Cuttack, Feb. 25: A two-year-old controversy over eviction of merchants from Malgodown here has come back to life with the traders filing representations to East Coast Railway (ECoR) for rehabilitation at some other place.
The representations have been filed following directions issued by Orissa High Court on their petitions.
Malgodown has been home to more than 800 merchants, including wholesalers and sub-wholesalers, for over 90 years. It is the state's largest wholesale mandi (market) for essential commodities, spread over 25 acres. Eighty per cent of the land belongs to ECoR. The railway had been issuing trade licences for operations at Malgodown since 1925.
Pawan Kumar Agarwal, a 54-year-old trader said: "Sudden eviction without making alternative arrangements will hit the chain of trade in essential commodities right to retail traders in villages."
Another trader, Surendra Sahoo, 41, said: "It is the lifeline for more than 25,000 people, including traders, workers, labourers and transporters."
Daily wholesale transaction of essential commodities at Malgodown is estimated at Rs 100 crore.

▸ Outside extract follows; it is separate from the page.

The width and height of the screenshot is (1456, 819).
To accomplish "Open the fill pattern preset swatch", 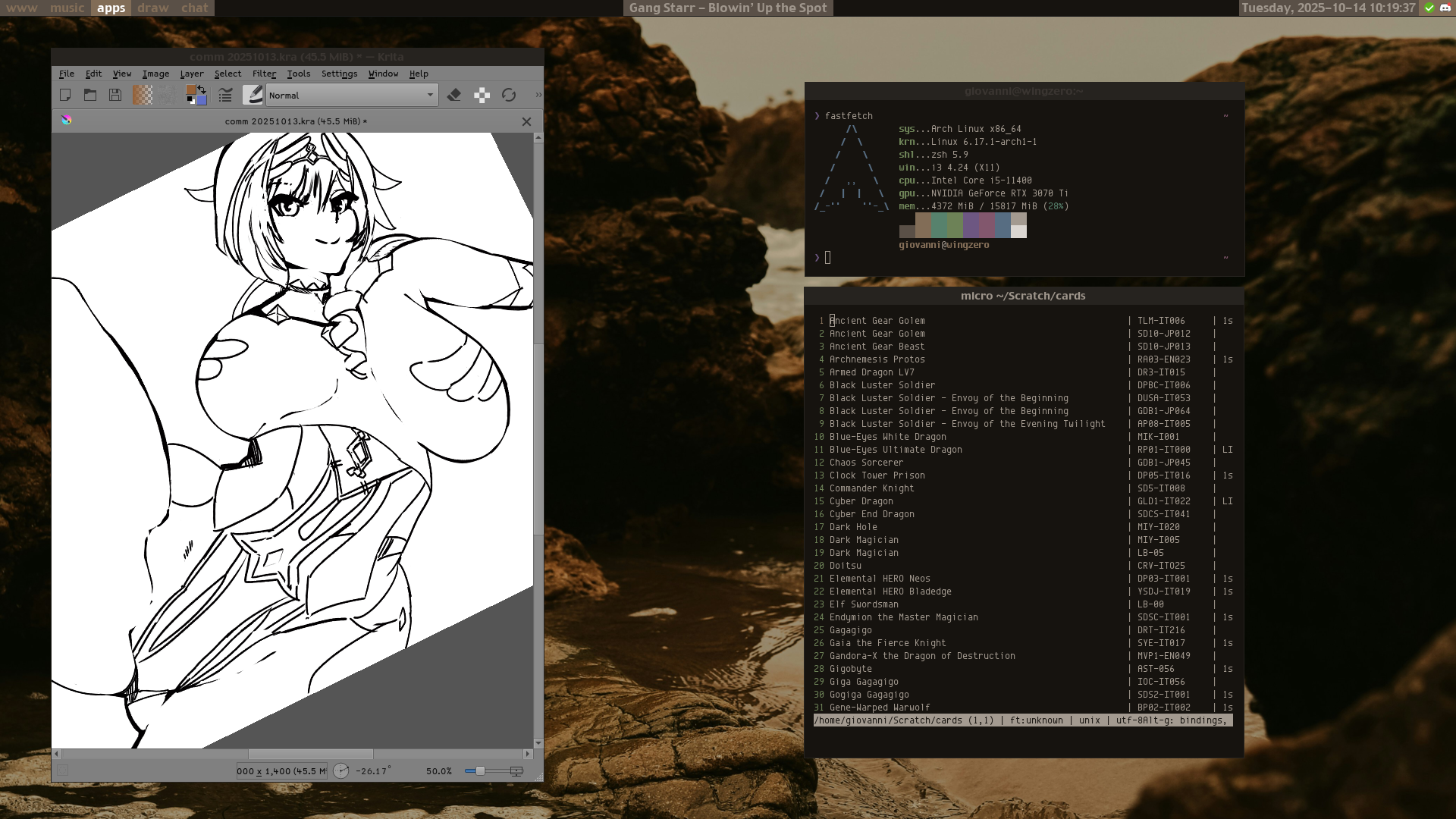I will point(166,95).
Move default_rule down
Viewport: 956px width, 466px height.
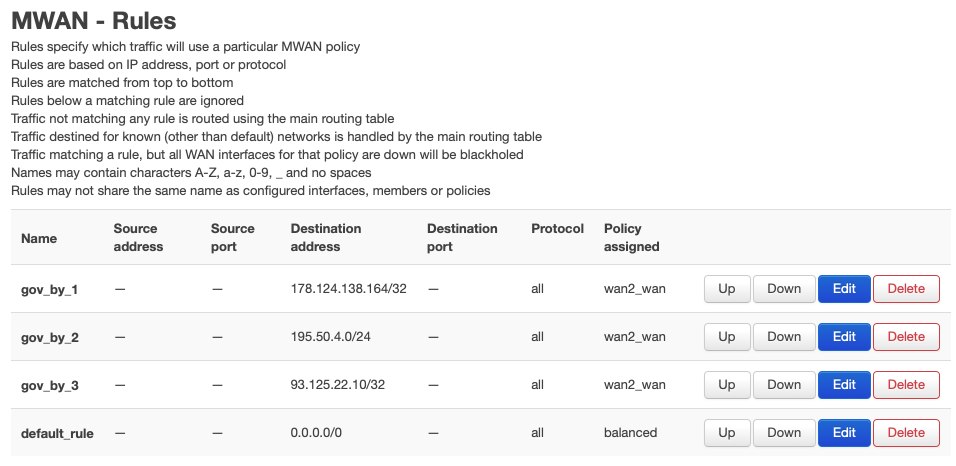point(784,433)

The EcoR's decision to serve eviction notices to traders on February 13, 2015, asking them to vacate the land before March 31 that year, had sparked controversy. The notices were served to traders citing urgent requirement of land by the railway administration "for its own development work in public interest".
The controversy intensified with the Cuttack Chamber of Commerce meeting chief minister Naveen Patnaik to seek his intervention for withdrawal of the notice. Cuttack MP Bhartruhari Mahtab also submitted a written note to railway minister Suresh Prabhu and demanded its withdrawal. Later, the dispute reached the high court when aggrieved merchants filed several petitions.

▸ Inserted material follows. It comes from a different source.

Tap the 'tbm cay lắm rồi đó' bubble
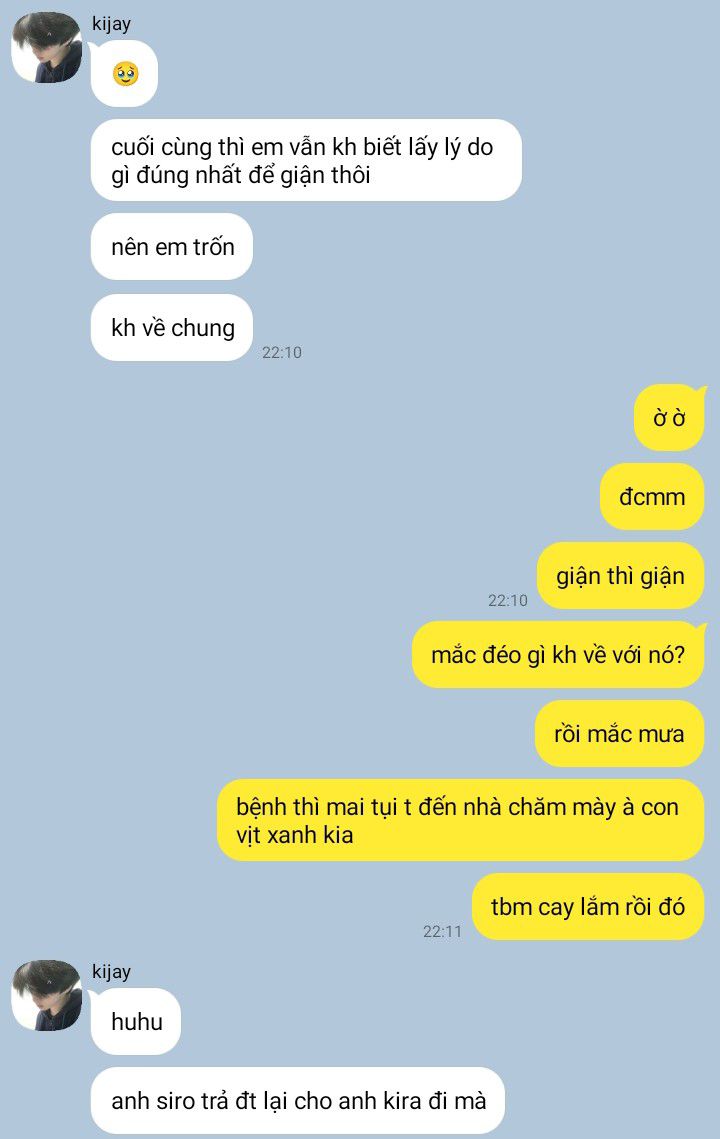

The high court, on March 19, 2015, issued an interim stay on the ECoR's eviction notices and directed maintaining status quo until further orders. The case languished until the court disposed of several petitions recently.
"Of the 50 odd petitions, the high court has disposed of around 32 with identical orders," petitioners' counsel Satyaranjan Pati said today.

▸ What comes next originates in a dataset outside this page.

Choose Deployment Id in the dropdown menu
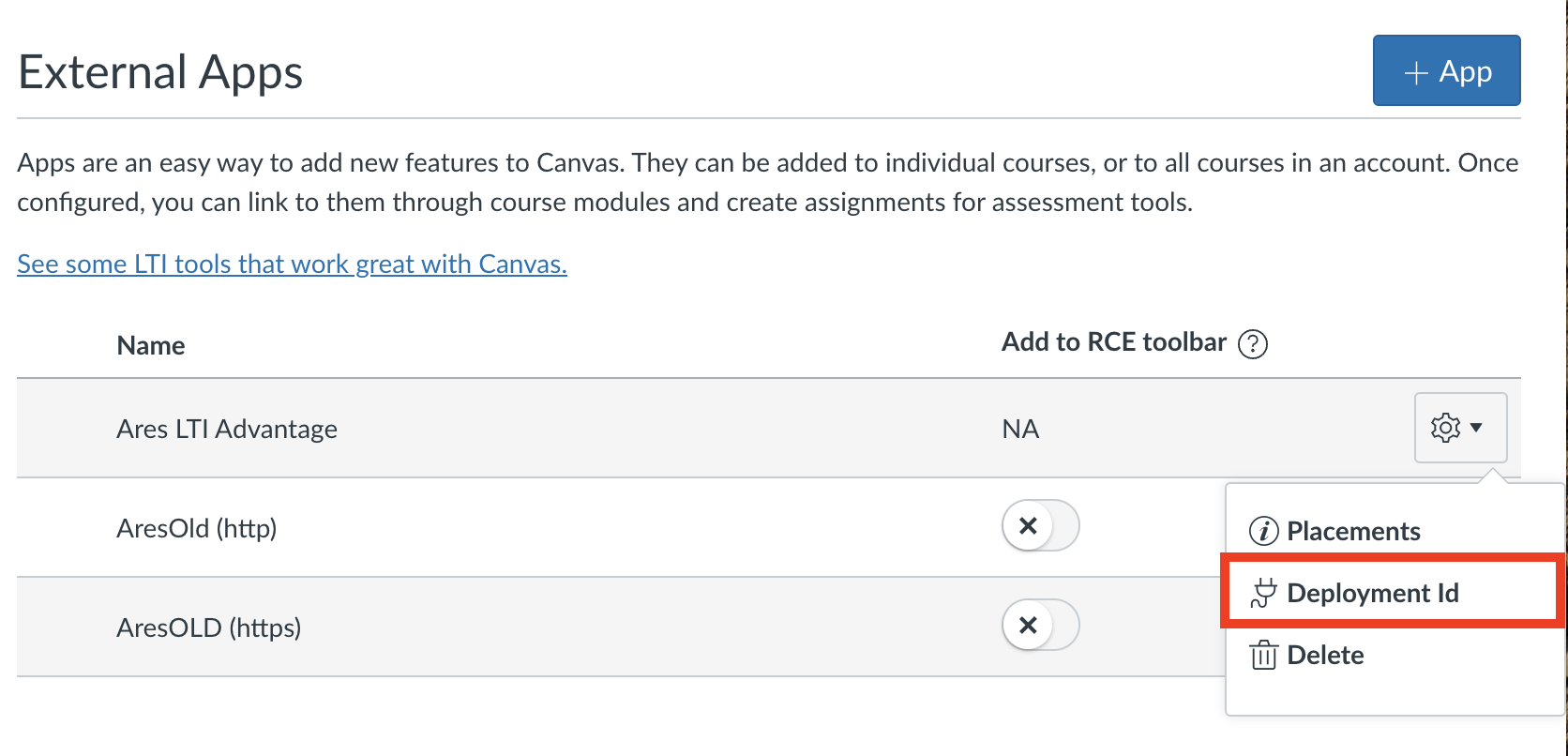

"Since the railway authority has a vast extant of land nearby, it should at least consider the case of the petitioner (a trader at Malgodown) to rehabilitate him at some other place," the single-judge bench of Justice Biswanath Rath directed, while disposing of a petition on February 13.
The court asked the traders to submit a detailed representation to ECoR, Khurda Road Division, indicating their "long continuance over the disputed land and using it for running" their livelihoo, within two weeks of the disposal of their petitions.
"The railway authority shall take a final decision thereon within a period of two weeks thereafter. For these four weeks, there shall be status quo in respect of the disputed property," Justice Rath said in the order.